Tag: Hazelcast

  • Baseball Invented Event Sourcing 150 Years Ago

    I’ve spent the last few months building event-sourced microservices on the Hazelcast platform — immutable event logs, materialized views, CQRS, the whole stack. If you’ve been following along, you’ve seen the why and the how. Event Sourcing is elegant. It’s powerful. And it was invented in the 1870s.

    Not by a software engineer. By a baseball scorekeeper.

    The Scorecard Is an Event Log

    Here’s the thing about keeping score at a baseball game. You don’t write down “the score is 3-2.” You write down what happened: Acuna singled to left. Olson doubled to right-center, Acuna to third. Riley grounded to short, Acuna scored, Olson to third. Play by play, pitch by pitch, every event appended in order to the record.

    Sound familiar? It should. That’s an event log. Immutable, append-only, temporally ordered. The scorekeeper’s pencil is the world’s oldest event producer.

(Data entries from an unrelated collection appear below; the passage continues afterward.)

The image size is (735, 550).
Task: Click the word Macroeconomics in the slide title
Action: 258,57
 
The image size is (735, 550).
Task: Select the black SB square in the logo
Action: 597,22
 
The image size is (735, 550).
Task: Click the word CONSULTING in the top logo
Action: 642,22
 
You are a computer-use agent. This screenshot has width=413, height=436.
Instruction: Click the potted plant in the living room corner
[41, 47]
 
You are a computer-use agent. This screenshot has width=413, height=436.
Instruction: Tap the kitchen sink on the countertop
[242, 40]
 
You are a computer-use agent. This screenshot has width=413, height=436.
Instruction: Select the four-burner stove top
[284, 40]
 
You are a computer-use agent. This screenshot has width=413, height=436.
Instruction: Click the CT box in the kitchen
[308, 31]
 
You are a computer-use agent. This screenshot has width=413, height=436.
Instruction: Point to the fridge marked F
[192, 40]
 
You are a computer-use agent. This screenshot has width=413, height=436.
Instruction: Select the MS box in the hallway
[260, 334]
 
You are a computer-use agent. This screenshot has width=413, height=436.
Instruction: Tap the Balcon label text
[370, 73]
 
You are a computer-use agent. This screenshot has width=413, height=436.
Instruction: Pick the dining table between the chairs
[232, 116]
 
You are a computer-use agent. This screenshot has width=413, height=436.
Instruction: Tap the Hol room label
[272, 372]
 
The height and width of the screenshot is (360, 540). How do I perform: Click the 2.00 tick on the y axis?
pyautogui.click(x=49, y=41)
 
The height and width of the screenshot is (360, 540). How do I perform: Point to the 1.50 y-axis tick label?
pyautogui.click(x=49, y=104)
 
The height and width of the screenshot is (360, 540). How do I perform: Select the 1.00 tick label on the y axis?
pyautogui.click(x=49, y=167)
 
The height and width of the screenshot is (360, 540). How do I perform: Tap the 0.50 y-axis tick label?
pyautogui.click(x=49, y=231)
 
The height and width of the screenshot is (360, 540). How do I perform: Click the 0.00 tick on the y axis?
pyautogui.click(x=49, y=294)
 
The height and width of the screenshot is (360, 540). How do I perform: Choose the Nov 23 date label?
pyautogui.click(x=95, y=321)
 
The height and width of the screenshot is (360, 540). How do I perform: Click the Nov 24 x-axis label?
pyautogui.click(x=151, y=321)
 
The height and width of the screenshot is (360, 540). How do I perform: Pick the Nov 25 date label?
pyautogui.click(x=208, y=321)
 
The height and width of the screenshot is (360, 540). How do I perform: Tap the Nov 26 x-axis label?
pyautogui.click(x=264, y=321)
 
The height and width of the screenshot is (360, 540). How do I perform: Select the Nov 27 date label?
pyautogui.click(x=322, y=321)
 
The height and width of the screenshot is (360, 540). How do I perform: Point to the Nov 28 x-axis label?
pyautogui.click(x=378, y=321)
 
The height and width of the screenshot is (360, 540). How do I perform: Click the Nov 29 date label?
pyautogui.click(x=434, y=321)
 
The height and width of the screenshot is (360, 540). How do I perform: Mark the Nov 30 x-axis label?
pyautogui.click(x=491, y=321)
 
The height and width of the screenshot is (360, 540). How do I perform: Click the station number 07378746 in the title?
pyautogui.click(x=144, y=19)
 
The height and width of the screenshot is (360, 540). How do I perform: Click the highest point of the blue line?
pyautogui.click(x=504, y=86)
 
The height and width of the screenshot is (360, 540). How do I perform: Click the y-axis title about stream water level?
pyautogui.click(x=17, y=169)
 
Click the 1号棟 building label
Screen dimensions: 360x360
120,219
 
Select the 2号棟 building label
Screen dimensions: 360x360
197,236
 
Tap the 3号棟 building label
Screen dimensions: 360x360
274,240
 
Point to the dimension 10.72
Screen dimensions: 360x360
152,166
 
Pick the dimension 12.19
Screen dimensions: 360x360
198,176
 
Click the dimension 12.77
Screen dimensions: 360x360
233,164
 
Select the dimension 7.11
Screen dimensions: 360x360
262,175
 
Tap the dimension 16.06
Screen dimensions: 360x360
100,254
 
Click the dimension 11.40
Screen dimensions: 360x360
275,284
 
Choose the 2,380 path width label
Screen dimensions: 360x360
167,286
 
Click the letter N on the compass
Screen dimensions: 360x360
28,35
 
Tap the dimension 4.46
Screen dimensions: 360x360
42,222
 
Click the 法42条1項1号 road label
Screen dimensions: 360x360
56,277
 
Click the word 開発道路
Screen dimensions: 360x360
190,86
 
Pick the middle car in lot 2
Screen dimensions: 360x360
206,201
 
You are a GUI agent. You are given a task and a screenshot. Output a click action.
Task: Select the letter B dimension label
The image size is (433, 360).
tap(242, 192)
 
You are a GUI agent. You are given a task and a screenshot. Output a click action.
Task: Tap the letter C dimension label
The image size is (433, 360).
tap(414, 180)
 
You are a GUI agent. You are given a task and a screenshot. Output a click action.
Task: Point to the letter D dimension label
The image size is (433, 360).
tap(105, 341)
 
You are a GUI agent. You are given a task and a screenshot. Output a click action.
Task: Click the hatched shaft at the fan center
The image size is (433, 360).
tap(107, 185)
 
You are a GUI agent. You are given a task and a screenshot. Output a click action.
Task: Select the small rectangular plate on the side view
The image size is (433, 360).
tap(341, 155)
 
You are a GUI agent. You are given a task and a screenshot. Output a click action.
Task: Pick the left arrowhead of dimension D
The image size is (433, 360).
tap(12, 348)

    And here’s the part that made me sit up straight the first time I really thought about it: the scorekeeper never records the score directly. The score — along with batting averages, on-base percentages, pitcher stat lines, and everything else you see on the broadcast — is derived by replaying those events. You don’t store state. You compute it.

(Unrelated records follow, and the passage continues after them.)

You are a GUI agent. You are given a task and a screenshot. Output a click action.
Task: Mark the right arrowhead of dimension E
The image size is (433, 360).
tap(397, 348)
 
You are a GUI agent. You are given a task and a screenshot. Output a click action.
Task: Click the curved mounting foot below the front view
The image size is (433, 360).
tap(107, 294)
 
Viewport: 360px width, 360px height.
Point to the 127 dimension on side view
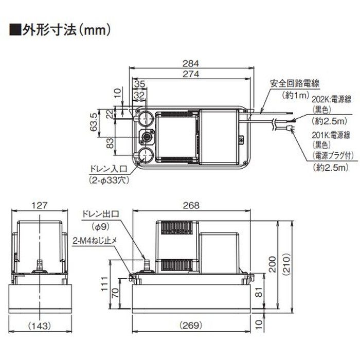tap(39, 205)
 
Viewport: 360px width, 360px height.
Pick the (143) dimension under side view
tap(39, 326)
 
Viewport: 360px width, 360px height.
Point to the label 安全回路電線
tap(292, 82)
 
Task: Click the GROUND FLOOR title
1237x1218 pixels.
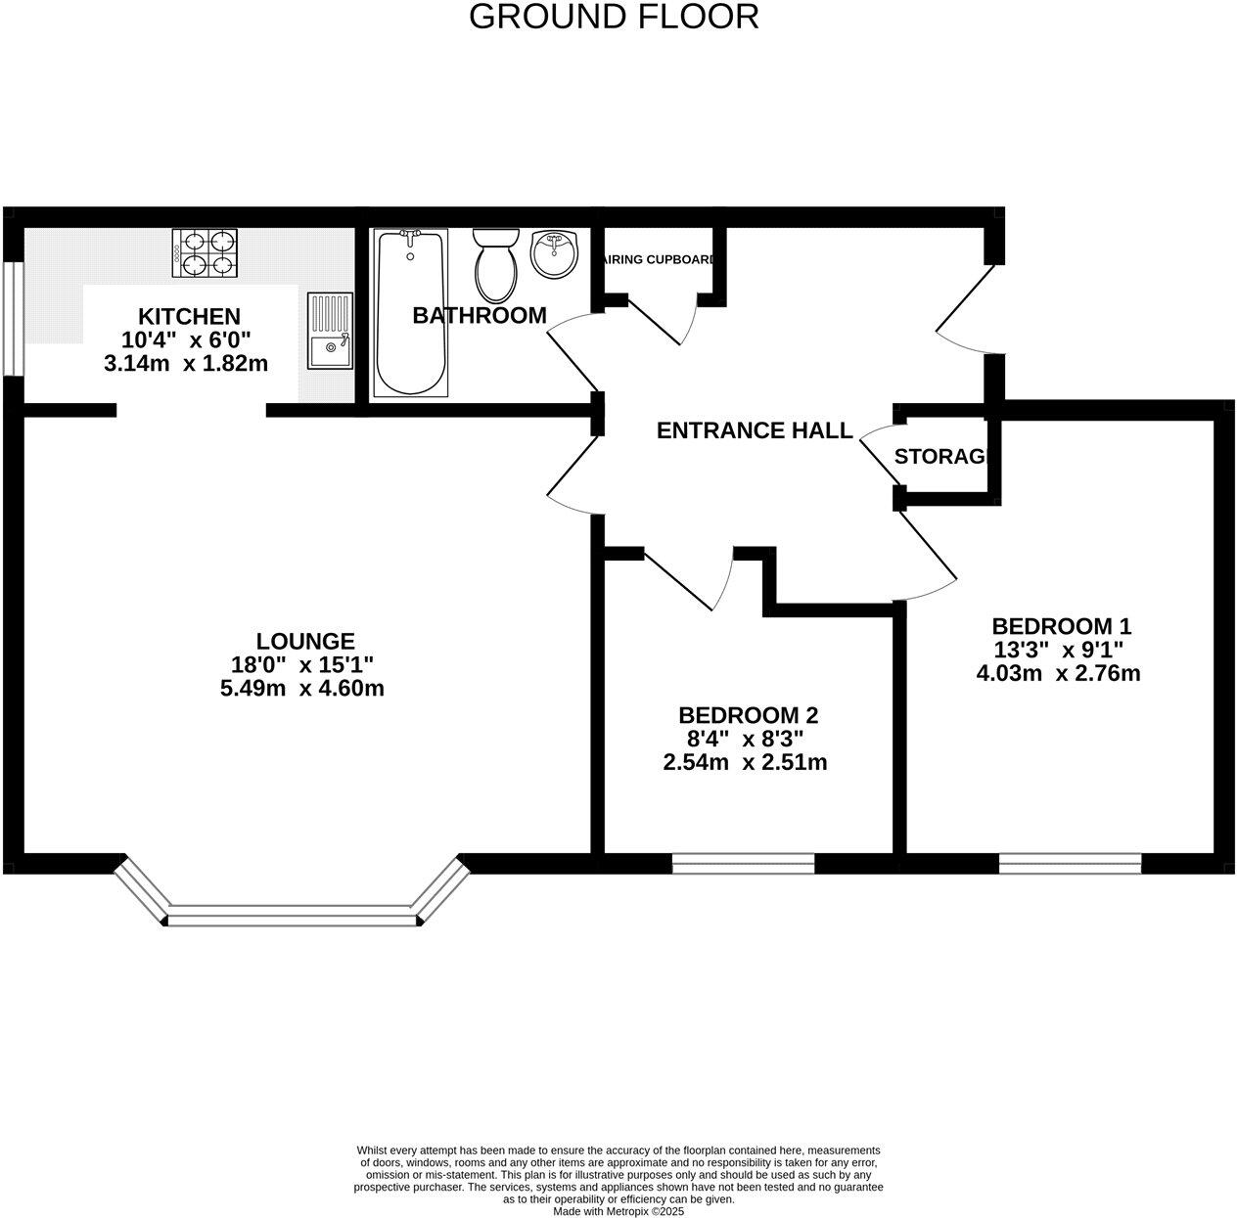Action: coord(614,17)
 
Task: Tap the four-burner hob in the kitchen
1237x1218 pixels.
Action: coord(205,251)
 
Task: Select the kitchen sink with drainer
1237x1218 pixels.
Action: coord(330,331)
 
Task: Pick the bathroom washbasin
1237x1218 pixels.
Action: coord(555,253)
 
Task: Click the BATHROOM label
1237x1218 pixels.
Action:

    If you read the Hazelcast framework piece, you’ll recognize this immediately. We spent considerable effort setting up event stores and materialized views as separate concerns — events flow in, projections flow out. The scorekeeper has been doing this with a pencil and a printed card since before the lightbulb was invented.

    Materialized Views Are Everywhere at the Ballpark

    Once you see this pattern, you can’t unsee it. Every summary artifact at a baseball game is a materialized view — a read-optimized projection of the same underlying event stream.

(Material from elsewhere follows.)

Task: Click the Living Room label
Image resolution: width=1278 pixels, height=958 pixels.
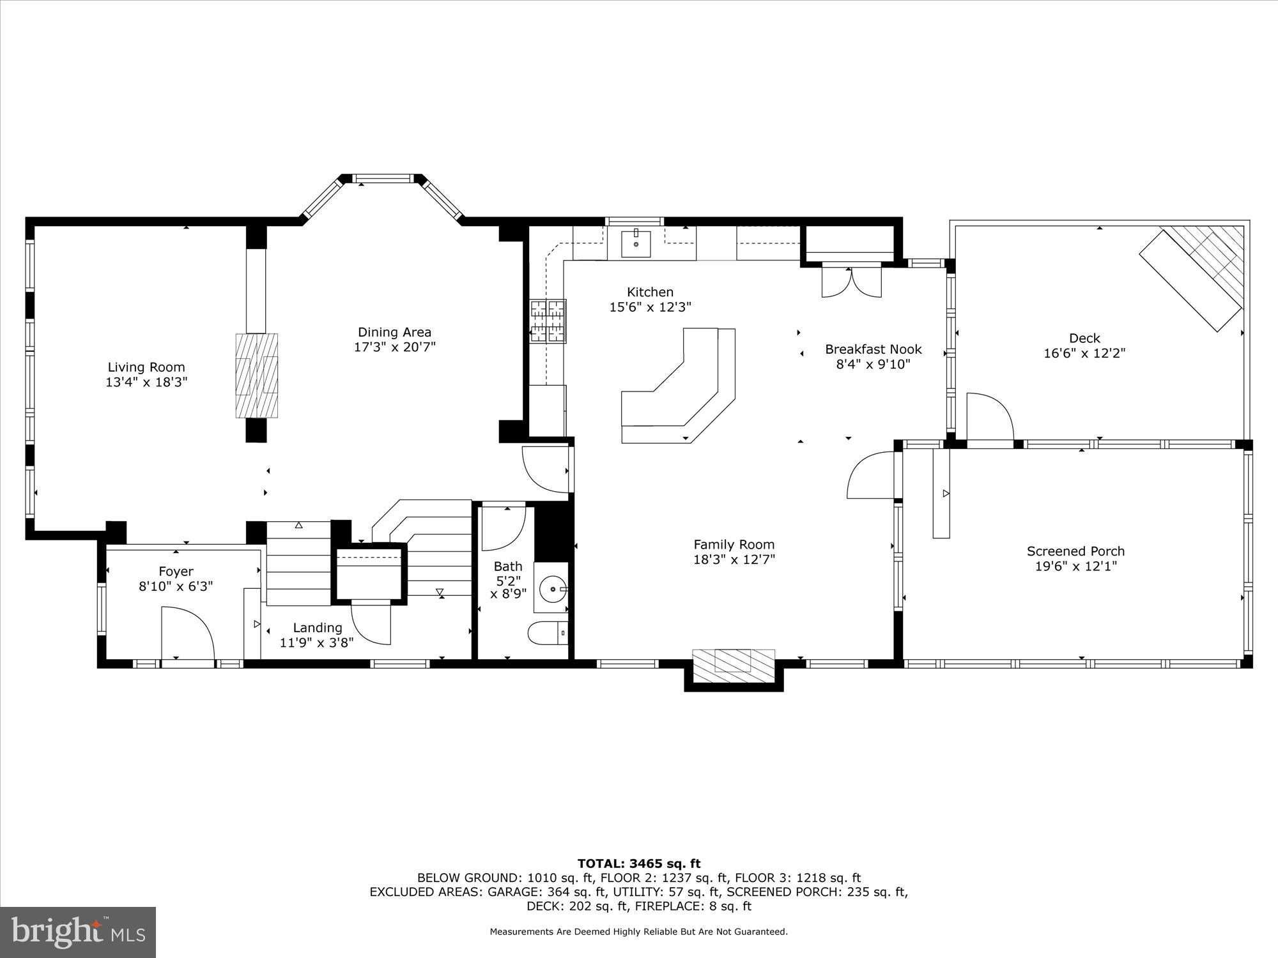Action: (146, 367)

    The box score is a materialized view. It takes the full play-by-play event log and projects it into a compact batting line per player: at-bats, runs, hits, RBI. A completely different shape than the source data, optimized for a specific read pattern.

    The line score is a materialized view. Same events, different projection — runs per inning instead of runs per player.

    The pitcher’s stat line is a materialized view. IP, hits, walks, strikeouts, earned runs — all derived from the same at-bat events, filtered by which pitcher was on the mound.

    The standings page is a materialized view built from an even larger event stream — every game’s final result across the entire season.

    This is CQRS in its purest form. The write side is the scorekeeper recording events. The read side is every statistical summary, broadcast graphic, and newspaper box score derived from those events. Multiple consumers, each projecting the same stream into the shape they need.

    Where It Gets Really Interesting

    The conceptual alignment goes deeper than “it’s a log and you read from it.” The hard problems are the same too.

    Temporal queries. “What was the score after five innings?” In an event-sourced system, you replay events up to a point in time. In baseball, you read the line score up to the fifth column. Same operation. A scorekeeper can reconstruct the exact game state — who was on base, how many outs, what the count was — at any point in the game by replaying events to that moment.

    Corrections and compensating events. The official scorer initially rules a play an error, then changes it to a hit. The original event isn’t erased — it’s annotated, and the downstream materialized views (batting averages, fielding percentages) recompute. If you’ve ever dealt with event versioning or compensating events in a production system, this should feel very familiar. The scorer is solving the same problem you are, just with a pencil eraser instead of an event migration framework.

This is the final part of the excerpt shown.